Start of Records supplied

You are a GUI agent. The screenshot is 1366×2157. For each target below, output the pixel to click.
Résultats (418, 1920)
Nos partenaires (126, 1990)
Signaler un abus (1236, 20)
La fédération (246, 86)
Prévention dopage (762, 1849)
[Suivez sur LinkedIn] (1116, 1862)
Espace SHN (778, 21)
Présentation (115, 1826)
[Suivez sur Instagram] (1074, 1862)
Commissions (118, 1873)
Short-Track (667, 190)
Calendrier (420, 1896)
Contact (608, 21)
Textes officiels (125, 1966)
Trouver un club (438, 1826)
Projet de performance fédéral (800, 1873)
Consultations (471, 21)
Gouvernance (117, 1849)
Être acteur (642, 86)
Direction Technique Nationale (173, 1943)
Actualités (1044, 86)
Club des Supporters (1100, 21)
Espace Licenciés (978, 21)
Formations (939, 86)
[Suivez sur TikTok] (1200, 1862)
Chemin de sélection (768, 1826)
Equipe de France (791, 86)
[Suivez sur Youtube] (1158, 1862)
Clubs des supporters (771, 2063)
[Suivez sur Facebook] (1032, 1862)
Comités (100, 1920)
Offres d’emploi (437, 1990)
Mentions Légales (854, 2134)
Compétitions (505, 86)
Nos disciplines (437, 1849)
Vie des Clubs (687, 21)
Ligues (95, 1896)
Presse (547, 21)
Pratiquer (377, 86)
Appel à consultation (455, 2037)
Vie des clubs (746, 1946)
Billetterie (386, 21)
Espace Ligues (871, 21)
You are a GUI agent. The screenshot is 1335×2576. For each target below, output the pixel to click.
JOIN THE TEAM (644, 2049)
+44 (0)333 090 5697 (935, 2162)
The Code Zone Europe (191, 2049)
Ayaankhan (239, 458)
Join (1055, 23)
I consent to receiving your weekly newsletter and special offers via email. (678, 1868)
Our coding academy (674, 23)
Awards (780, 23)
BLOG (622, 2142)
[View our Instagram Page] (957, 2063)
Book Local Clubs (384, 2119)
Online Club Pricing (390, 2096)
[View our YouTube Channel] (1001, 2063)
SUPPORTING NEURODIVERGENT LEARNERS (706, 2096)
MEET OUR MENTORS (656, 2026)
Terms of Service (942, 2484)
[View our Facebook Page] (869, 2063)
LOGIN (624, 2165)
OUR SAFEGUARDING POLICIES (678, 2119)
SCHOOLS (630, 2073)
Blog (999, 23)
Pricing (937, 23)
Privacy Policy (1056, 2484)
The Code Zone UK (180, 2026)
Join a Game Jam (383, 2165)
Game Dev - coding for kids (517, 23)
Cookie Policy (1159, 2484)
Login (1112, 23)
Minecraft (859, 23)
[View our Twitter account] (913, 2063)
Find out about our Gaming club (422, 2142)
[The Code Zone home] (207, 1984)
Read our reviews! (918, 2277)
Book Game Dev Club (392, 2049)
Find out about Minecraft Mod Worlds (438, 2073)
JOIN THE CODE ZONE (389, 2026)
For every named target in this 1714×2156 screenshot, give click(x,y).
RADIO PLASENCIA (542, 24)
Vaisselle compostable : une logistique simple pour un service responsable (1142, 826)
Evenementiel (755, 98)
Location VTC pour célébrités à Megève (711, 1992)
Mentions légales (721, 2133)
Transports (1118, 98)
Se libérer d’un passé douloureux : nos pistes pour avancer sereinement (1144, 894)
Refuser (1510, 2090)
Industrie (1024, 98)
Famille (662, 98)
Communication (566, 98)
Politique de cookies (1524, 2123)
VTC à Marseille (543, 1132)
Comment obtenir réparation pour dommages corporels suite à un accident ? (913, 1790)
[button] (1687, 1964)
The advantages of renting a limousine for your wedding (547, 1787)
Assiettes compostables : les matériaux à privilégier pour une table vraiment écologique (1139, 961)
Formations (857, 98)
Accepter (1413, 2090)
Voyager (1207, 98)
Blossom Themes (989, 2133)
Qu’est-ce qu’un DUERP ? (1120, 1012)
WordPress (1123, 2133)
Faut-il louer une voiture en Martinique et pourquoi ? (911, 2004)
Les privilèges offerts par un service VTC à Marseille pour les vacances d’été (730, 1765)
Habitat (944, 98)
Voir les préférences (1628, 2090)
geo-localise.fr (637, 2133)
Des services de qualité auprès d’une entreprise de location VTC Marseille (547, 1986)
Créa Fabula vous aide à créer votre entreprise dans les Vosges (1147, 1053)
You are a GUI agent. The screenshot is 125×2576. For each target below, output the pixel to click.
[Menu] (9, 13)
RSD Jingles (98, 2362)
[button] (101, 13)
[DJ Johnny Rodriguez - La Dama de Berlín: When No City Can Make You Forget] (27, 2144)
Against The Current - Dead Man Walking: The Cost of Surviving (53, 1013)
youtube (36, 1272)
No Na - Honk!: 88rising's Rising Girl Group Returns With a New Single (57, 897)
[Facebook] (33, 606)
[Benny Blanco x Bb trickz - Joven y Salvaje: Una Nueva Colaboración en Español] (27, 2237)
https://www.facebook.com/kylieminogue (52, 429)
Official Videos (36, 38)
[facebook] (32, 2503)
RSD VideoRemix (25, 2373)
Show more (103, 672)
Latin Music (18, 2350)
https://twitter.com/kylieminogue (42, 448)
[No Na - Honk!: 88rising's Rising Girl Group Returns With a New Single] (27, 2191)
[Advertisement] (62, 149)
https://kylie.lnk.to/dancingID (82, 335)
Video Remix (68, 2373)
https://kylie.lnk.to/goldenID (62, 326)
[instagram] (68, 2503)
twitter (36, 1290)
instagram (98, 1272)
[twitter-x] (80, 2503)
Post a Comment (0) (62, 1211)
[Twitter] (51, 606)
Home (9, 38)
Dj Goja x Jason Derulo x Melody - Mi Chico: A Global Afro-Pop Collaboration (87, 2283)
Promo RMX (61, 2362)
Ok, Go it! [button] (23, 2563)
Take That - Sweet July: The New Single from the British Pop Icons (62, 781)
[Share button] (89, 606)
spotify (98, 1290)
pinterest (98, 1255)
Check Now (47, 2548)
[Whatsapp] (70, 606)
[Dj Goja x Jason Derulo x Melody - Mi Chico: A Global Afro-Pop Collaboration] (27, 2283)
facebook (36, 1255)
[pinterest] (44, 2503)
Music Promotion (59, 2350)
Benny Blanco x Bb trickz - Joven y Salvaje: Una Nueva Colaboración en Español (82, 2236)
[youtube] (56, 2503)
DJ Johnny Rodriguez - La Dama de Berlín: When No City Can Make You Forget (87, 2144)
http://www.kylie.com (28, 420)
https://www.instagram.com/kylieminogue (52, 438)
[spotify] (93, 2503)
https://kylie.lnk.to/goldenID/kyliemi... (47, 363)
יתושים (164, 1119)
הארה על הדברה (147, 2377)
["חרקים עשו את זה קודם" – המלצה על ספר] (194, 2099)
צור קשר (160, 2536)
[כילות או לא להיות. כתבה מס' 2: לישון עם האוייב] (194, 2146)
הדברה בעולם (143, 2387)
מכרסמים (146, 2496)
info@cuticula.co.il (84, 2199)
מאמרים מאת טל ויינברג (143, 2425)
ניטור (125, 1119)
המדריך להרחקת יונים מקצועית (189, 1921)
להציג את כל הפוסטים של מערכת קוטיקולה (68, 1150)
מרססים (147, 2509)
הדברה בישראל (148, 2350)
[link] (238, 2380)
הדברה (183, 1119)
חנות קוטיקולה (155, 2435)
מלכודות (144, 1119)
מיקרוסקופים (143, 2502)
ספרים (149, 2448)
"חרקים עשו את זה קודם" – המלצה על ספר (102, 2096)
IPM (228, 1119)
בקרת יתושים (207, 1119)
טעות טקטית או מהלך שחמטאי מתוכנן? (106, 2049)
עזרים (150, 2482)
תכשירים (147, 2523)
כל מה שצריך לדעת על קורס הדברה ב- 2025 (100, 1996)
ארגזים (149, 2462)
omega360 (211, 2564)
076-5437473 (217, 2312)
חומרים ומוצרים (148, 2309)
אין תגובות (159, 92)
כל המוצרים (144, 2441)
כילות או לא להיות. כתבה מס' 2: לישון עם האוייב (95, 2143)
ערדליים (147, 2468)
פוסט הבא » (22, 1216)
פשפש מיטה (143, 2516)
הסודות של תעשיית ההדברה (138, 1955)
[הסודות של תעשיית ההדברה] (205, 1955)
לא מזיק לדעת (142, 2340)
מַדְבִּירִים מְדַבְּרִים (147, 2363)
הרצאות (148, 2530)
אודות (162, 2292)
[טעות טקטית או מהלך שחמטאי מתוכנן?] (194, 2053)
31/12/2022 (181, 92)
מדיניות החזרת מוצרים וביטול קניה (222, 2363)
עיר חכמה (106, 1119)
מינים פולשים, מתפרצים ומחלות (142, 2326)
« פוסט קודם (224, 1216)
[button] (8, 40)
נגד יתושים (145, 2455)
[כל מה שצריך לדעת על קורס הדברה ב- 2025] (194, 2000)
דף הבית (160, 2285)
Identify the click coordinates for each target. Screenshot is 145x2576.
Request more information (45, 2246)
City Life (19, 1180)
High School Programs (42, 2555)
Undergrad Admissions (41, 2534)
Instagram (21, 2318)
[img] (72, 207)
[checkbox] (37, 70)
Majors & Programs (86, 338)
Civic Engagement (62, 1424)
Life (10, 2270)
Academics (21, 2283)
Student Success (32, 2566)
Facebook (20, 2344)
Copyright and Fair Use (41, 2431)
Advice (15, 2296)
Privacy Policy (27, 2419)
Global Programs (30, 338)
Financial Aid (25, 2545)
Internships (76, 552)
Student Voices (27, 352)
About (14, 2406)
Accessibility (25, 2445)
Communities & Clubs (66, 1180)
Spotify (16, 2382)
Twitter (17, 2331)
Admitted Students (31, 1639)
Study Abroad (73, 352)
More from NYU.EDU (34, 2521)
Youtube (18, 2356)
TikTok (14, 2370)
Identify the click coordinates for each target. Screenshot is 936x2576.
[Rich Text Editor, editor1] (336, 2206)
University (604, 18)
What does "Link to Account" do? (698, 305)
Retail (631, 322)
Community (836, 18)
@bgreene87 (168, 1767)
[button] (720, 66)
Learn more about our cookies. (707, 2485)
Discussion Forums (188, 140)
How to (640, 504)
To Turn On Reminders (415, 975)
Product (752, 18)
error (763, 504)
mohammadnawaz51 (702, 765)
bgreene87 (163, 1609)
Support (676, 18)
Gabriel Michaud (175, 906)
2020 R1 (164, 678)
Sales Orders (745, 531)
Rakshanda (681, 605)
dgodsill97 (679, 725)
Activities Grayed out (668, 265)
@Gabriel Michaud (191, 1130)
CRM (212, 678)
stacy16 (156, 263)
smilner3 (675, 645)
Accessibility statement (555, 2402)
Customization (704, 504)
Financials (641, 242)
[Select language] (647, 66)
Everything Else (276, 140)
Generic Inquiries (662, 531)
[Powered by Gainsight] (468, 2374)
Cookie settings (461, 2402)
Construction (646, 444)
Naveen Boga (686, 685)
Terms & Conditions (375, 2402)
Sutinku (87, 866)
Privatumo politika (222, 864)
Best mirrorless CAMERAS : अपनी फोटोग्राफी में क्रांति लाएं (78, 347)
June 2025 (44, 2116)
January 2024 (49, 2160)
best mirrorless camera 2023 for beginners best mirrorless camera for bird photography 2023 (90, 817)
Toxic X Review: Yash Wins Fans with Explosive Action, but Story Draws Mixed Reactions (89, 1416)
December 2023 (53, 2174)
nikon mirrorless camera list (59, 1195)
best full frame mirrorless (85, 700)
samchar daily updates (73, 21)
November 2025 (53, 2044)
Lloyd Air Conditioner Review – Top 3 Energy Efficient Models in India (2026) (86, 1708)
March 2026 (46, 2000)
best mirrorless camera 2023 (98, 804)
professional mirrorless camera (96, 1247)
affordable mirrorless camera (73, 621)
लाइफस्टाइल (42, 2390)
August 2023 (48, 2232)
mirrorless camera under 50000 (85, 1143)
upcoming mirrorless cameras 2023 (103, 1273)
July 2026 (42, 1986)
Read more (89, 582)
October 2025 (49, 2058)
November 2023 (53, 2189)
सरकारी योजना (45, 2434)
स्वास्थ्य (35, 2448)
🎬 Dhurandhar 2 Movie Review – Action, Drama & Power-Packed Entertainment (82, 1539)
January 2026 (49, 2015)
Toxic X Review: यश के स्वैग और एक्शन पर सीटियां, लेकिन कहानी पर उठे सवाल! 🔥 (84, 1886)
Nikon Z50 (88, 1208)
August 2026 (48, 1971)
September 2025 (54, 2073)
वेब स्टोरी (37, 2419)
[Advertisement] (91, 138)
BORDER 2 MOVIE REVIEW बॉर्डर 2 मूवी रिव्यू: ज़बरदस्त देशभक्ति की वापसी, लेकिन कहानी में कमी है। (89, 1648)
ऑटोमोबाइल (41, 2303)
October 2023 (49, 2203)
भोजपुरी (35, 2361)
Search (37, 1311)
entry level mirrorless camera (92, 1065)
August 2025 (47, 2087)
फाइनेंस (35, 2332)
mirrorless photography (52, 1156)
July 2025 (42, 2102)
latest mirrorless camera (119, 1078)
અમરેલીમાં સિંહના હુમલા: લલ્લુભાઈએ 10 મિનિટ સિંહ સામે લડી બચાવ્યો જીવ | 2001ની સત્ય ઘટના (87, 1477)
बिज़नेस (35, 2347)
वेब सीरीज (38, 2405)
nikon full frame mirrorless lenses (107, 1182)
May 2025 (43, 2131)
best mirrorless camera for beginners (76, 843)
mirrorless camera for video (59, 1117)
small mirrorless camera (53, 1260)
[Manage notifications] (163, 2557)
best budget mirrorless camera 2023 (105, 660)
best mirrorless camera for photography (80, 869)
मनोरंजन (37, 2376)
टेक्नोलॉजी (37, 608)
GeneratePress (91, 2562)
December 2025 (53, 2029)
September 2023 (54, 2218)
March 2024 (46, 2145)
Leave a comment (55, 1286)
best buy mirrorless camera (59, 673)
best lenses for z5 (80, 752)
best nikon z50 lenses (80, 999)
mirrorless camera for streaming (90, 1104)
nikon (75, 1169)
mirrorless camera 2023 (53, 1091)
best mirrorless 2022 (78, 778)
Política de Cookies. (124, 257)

End of Records supplied

## What the task requires
Check every line above for the word "Global" and copy those that have it.

## Exercise result
Dj Goja x Jason Derulo x Melody - Mi Chico: A Global Afro-Pop Collaboration (87, 2283)
[Dj Goja x Jason Derulo x Melody - Mi Chico: A Global Afro-Pop Collaboration] (27, 2283)
Global Programs (30, 338)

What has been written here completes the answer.